Answer from the peer-to-peer connection API post:
(a) On what date and at what time was the post sent?
(b) Over what protocol did Flash Player extend its NetConnection and NetStream objects to support peer-to-peer connectivity?
(c) According to the post, what problem does the WebSockets API solve?

◆ SOURCE EXCERPT:
━━━━━━━━━━━━━━━━

[RTW] peer-to-peer connection API thoughts

Wed Jan 5 03:01:13 CET 2011

I spent the holidays thinking about various ways of dealing with the 
connection API problem, and I thought I might put those thoughts out for 
some discussion rather than trying to pick one and write it up as a 
draft specification.

There's obviously a few models one might build upon for how to represent 
the peer-to-peer connections and bring them to life. The WebSockets API 
( http://dev.w3.org/html5/websockets/ ) is a solution to the 
client-server connection problem, and the way Flash Player extended its 
NetConnection and NetStream objects to support peer-to-peer connectivity 
over RTMFP ( 
http://help.adobe.com/en_US/FlashPlatform/reference/actionscript/3/flash/net/NetStream.html 
) is another model. And of course 
draft-alvestrand-dispatch-rtcweb-datagram ( 
http://tools.ietf.org/html/draft-alvestrand-dispatch-rtcweb-datagram-00 
) hints at how a URL scheme might be applied to some of this problem.

I believe the following items are givens, though feedback is of course 
welcome on these points as well:

1. When it is possible to establish a peer-to-peer connection for media, 
that should be supported (and is probably preferred)

━━━━━━━━━━━━━━━━

◆ GIVEN DATA:
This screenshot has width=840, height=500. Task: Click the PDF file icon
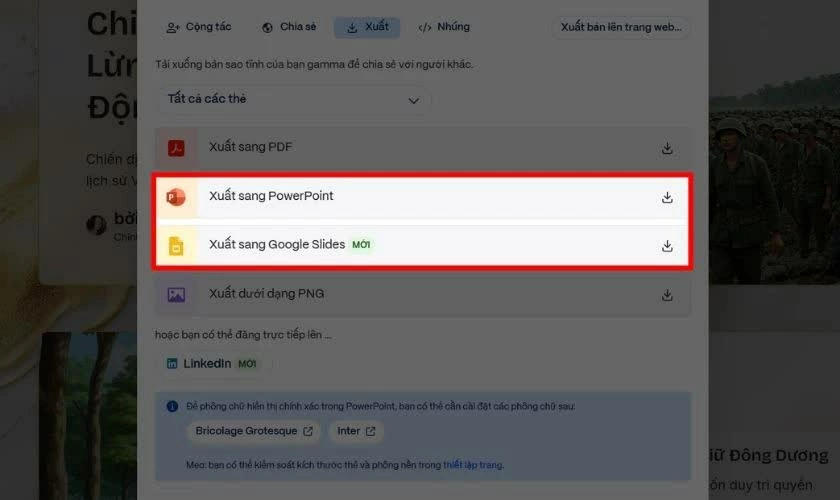click(176, 147)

━━━━━━━━━━━━━━━━

◆ TASK RESULT:
(a) Wed Jan 5 03:01:13 CET 2011
(b) RTMFP
(c) The client-server connection problem